From: andrewb@CTN.Argus.CO.ZA (Andrew Bergman) Date: Mon, 17 Jul 1995 19:37:29 +0200Greetings Brother Dryfoos
Herewith a little piece I have written on Masonic Music. Maybe you will find it interesting:By ANDREW M BERGMAN, Lodge Mutual #53 GL South Africa
(Quoting sources from H.C.Robbins Landon)
IN THE 18th century Western Europe was swept with Freemasonry, membership of the Brotherhood being not only popular, but also highly fashionable. This was no less true in musical circles.
On 5 December 1784 Wolfgang Amadeus Mozart was proposed for membership in the Viennese Lodge "Zur Wohltatigkeit".

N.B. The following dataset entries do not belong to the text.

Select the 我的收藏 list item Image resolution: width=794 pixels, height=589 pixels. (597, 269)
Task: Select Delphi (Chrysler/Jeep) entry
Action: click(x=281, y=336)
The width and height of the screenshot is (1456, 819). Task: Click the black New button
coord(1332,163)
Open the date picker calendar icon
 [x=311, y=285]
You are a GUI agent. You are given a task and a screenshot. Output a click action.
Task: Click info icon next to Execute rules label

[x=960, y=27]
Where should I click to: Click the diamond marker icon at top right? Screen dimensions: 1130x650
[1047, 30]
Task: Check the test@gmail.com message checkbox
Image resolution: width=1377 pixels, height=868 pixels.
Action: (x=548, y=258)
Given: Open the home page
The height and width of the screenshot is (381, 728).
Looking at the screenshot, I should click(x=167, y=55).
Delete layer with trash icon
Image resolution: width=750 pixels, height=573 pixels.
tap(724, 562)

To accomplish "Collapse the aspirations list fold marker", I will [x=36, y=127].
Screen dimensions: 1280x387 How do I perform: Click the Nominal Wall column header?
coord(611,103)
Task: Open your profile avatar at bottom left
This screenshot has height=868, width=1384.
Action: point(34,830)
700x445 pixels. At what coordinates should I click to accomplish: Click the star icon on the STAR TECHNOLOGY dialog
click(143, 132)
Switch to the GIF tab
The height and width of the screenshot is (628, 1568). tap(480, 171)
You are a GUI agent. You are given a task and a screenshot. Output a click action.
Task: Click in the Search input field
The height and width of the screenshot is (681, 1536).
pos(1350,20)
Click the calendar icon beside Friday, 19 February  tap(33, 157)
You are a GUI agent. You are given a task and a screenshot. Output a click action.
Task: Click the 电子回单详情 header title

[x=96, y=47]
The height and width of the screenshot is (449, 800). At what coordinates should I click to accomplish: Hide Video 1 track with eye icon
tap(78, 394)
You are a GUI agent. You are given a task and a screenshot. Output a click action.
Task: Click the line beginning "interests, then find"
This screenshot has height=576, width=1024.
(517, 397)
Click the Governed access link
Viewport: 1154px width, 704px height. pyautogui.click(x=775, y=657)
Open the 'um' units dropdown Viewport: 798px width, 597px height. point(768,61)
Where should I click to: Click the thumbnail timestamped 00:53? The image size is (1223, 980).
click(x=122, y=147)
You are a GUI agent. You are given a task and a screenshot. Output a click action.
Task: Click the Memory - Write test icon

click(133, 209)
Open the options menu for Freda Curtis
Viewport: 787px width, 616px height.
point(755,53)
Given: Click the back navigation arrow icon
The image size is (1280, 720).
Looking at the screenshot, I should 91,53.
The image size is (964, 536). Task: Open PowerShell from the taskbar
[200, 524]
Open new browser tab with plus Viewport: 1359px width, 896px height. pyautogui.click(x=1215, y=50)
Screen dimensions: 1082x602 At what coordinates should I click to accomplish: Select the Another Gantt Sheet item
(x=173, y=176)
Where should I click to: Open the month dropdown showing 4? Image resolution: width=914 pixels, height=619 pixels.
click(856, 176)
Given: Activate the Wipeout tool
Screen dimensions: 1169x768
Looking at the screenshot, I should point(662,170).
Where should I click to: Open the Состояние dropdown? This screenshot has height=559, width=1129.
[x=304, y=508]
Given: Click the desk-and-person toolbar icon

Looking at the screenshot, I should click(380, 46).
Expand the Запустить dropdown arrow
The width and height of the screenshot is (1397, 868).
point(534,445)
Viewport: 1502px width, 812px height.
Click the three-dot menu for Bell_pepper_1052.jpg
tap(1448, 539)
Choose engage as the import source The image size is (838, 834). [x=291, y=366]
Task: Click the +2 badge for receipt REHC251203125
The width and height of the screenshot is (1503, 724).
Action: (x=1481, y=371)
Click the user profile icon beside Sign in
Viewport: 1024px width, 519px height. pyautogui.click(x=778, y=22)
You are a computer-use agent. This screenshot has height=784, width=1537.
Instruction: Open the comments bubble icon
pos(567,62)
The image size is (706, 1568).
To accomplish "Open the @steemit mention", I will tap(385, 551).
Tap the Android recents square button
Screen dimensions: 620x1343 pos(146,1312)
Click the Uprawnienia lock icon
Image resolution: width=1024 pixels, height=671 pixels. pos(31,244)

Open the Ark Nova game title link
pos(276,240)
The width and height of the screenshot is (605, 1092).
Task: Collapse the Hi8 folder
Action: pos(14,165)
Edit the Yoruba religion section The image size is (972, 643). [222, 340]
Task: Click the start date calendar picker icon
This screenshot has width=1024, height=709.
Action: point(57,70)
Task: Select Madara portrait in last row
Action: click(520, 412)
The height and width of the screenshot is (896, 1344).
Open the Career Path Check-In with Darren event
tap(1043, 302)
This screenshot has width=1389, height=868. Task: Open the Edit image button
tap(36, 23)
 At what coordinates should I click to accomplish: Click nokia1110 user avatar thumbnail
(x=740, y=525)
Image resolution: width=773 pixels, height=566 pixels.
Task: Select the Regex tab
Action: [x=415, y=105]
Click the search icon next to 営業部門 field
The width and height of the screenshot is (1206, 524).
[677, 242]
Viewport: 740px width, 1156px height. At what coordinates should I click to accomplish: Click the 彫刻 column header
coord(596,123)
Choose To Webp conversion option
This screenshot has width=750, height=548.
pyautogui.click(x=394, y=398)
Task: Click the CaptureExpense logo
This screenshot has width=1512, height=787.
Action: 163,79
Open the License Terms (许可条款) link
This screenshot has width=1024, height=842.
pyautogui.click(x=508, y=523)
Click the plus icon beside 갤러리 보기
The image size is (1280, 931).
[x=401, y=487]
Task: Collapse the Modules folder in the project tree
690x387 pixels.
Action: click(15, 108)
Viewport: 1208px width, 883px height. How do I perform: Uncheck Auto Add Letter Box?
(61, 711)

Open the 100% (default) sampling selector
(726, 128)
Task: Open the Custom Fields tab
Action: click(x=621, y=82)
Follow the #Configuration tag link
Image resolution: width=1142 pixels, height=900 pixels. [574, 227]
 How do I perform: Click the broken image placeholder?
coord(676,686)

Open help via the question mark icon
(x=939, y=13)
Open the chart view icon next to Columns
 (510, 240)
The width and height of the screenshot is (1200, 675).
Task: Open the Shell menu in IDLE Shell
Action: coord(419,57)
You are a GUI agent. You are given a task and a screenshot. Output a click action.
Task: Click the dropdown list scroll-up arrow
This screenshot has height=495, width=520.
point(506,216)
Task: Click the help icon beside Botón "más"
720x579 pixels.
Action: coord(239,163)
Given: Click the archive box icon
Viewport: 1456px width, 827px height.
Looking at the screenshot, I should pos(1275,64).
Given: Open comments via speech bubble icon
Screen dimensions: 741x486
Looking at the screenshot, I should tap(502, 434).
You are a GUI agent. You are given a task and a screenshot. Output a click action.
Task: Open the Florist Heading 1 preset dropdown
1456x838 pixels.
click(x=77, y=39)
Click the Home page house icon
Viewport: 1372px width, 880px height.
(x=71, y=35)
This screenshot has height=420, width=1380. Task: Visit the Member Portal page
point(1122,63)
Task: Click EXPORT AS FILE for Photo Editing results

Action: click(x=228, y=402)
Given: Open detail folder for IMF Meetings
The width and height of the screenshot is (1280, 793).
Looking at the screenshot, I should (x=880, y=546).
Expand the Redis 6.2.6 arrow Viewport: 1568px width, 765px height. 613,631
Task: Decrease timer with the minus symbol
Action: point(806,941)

On 14 December, he was accepted as an Entered Apprentice. Ten days later he visited the most noteworthy Austrian Lodge of all, "Zur wahren Eintracht", of which the Grand Master was the famous humanitarian scientist Ignaz von Born.
Interestingly enough, Mozart probably persuaded his friend Haydn to become a Mason, and Haydn was supposed to be initiated in the fashionable Lodge "Zur wahren Eintracht" on 28 January 1785.
Mozart was there to receive Haydn, but the news had reached Eszterhaza Castle (where Haydn was Kapellmeister to Prince Esterhazy) too late, and Haydn's reception was therefore postponed.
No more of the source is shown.